Which of the lines in the records below hold the string "button"? Copy every one of them.

Pixel coordinate grounding data —
= Beginning of Section =
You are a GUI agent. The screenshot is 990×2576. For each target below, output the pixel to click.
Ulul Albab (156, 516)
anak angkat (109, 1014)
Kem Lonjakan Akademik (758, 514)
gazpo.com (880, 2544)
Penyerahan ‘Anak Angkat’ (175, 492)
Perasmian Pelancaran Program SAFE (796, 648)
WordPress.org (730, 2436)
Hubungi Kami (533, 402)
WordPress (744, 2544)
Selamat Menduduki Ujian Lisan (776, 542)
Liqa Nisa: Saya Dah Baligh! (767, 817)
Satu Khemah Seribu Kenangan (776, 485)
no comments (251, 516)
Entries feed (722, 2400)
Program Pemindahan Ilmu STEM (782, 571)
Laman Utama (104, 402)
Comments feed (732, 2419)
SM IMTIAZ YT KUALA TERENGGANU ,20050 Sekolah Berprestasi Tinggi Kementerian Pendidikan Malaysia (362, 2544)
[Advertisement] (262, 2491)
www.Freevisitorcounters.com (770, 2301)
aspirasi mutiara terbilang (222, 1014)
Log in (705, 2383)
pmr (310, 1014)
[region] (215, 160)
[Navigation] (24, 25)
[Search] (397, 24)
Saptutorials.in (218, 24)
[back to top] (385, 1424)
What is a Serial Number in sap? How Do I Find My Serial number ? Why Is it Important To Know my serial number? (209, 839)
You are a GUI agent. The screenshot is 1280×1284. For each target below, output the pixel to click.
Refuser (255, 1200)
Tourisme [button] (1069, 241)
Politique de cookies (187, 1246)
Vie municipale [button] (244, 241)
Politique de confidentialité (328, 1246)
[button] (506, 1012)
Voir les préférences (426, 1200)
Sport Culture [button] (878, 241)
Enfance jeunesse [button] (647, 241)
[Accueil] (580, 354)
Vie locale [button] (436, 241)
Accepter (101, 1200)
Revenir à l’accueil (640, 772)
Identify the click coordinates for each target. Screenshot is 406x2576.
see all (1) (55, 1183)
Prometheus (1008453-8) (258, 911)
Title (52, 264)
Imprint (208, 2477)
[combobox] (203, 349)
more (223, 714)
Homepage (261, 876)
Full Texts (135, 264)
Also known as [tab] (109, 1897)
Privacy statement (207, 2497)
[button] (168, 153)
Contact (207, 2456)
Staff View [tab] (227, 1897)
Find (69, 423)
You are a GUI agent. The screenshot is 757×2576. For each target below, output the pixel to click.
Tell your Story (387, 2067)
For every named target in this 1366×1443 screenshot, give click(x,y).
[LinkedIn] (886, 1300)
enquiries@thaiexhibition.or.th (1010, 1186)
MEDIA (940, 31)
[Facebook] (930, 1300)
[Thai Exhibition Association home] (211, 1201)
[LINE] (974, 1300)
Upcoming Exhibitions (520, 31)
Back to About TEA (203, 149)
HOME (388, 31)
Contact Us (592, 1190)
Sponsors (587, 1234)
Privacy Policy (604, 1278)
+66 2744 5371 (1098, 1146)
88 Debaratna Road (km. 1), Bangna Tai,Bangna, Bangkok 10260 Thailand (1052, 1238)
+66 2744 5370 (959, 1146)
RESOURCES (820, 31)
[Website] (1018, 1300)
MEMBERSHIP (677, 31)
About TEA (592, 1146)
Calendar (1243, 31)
= End of Section =
YOUR RESPONSE —
Tourisme [button] (1069, 241)
Vie municipale [button] (244, 241)
[button] (506, 1012)
Sport Culture [button] (878, 241)
Enfance jeunesse [button] (647, 241)
Vie locale [button] (436, 241)
[button] (168, 153)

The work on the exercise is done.